Le secteur des services commerciaux et publics, bien que marginal avec seulement 6 % de la consommation finale (147 563 TJ), a tout de même vu une croissance de 119 % sur la période 2000-2022. Un pic a été atteint en 2012 (149 090 TJ), suivi d’une légère baisse (-1,02 % entre 2012 et 2022). Les biocarburants et les déchets dominent, avec 81 % de la consommation, suivis par l’électricité avec 19 %.

La forte présence des biocarburants et déchets dans la consommation énergétique des ménages s’explique notamment par une forte dépendance aux méthodes énergétiques traditionnelles. Les matériaux comme le bois ou les résidus agricoles sont peu coûteux, voire gratuits, et facilement accessibles dans les zones rurales où l'accès à l'électricité ou à d'autres sources d'énergie modernes est limité. Les foyers ruraux représentent la part la plus importante (51,0 % ont recours à ces matériaux, contre seulement 22,7 % dans les zones urbaines). En revanche, 18,9 % des foyers urbains utilisent des sources d'énergie modernes (gaz et électricité), contre seulement 6,8 % des foyers ruraux.[i]

Les industries manufacturières au Nigéria, telles que celles du ciment, de l'alimentation et des boissons, utilisent beaucoup d'énergie en raison de leurs procédés de production intensifs. En outre, le secteur du ciment, particulièrement énergivore, consomme 12 à 15 % de l'énergie totale du secteur industriel au Nigéria.

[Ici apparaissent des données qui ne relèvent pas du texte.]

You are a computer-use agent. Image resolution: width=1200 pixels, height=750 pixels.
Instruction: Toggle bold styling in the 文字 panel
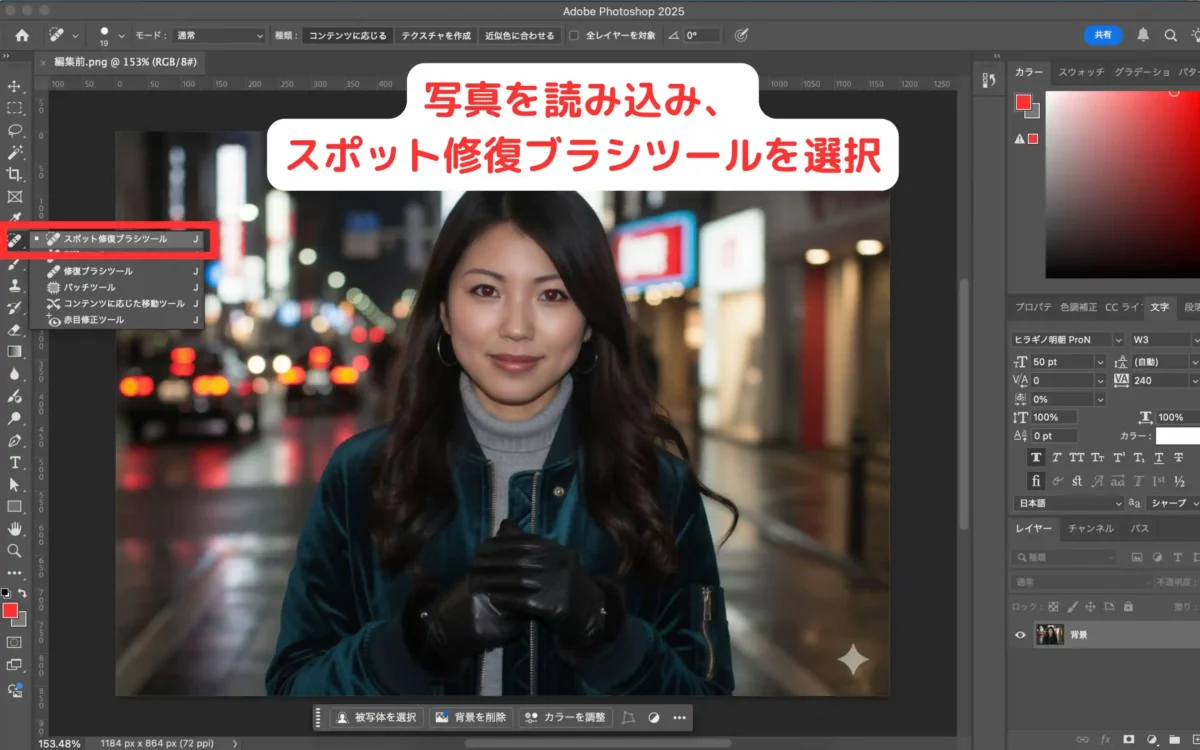(x=1037, y=457)
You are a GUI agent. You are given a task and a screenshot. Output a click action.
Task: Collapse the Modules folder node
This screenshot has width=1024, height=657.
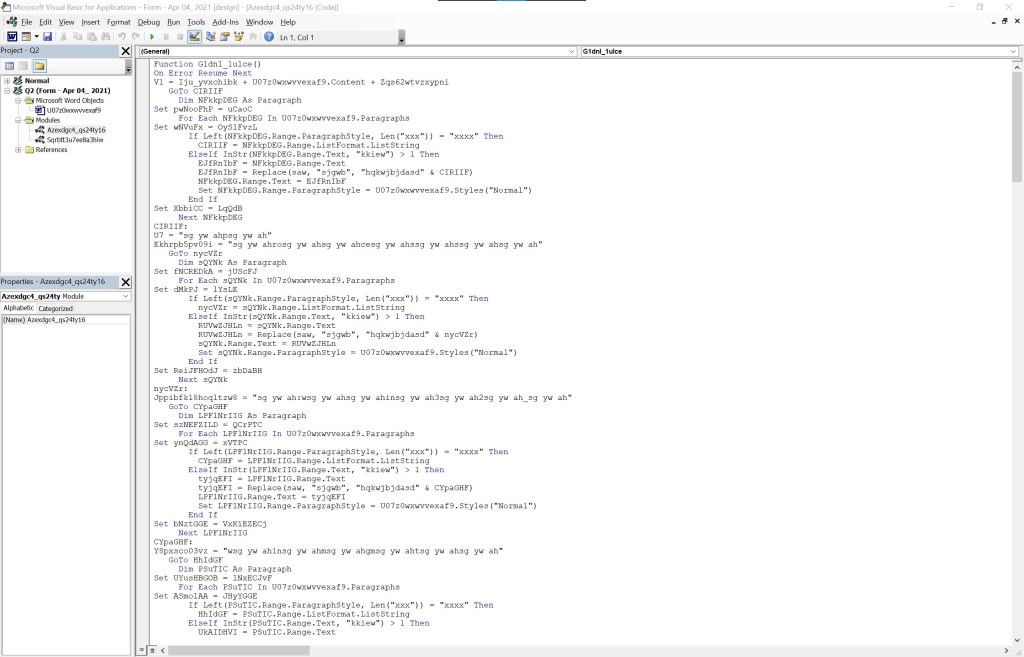pos(18,120)
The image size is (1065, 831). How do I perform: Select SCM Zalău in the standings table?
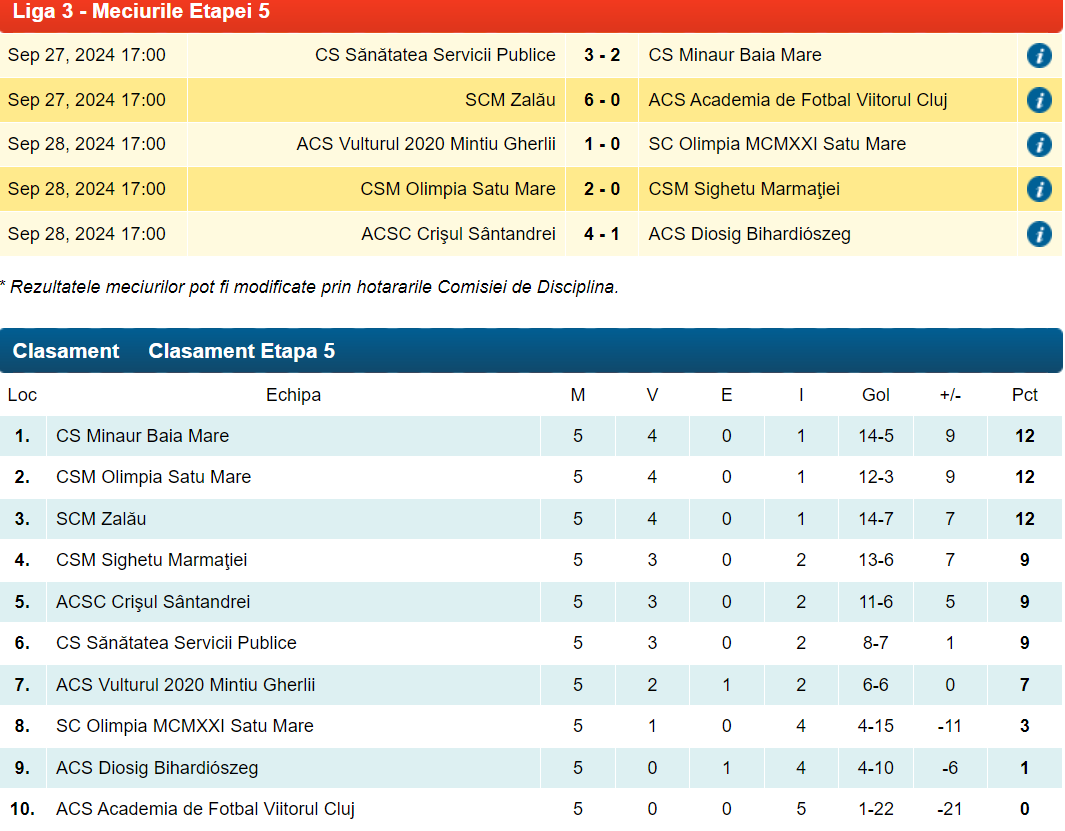coord(101,519)
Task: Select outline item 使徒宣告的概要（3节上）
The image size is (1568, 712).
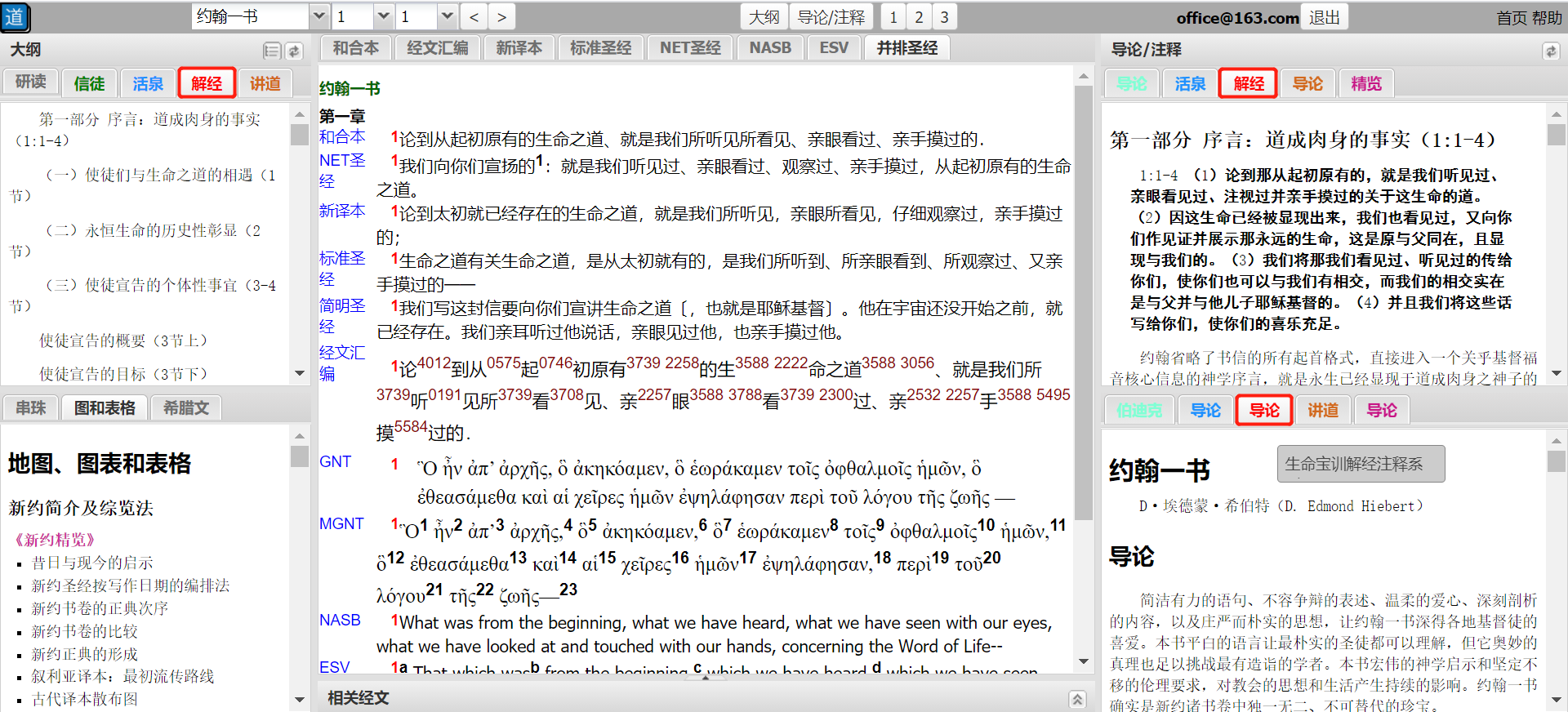Action: (x=123, y=340)
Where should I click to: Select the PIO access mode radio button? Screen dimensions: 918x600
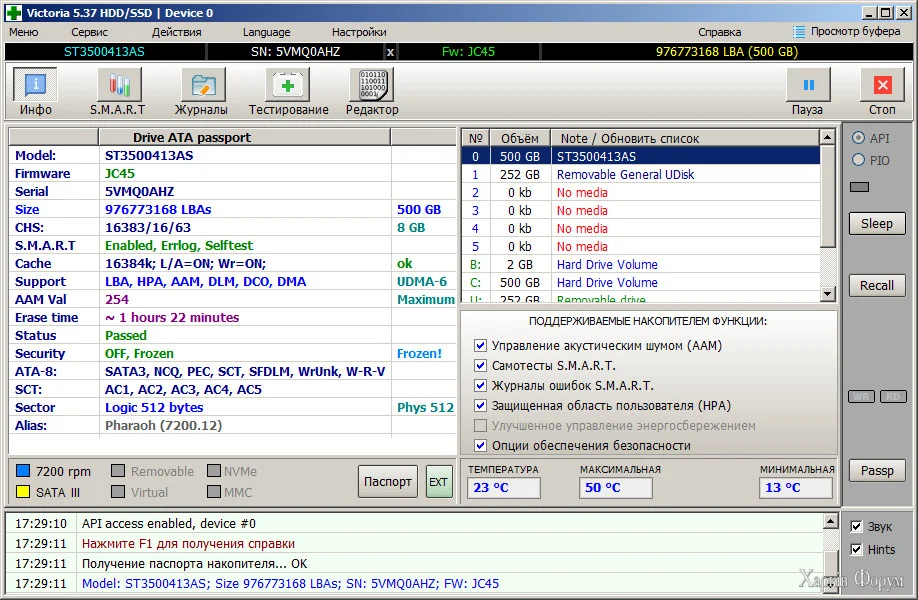coord(858,160)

Concernant l'agriculture au Nigéria, celle-ci repose principalement sur la force humaine pour les outils manuels et la traction animale pour les équipements agricoles. Cependant, une partie marginale du secteur utilise des combustibles fossiles pour les machines motorisées et les pompes d'irrigation. Selon L'Institut international de recherche sur les politiques alimentaires (IFPRI), environ la moitié de l'énergie totale utilisée dans l'agriculture et la transformation alimentaire provient du bois de chauffage. Néanmoins, la consommation non régulée de cette ressource entraîne des problèmes environnementaux majeurs, tels que la déforestation, l'érosion des sols, la désertification et des fortes émissions de carbone.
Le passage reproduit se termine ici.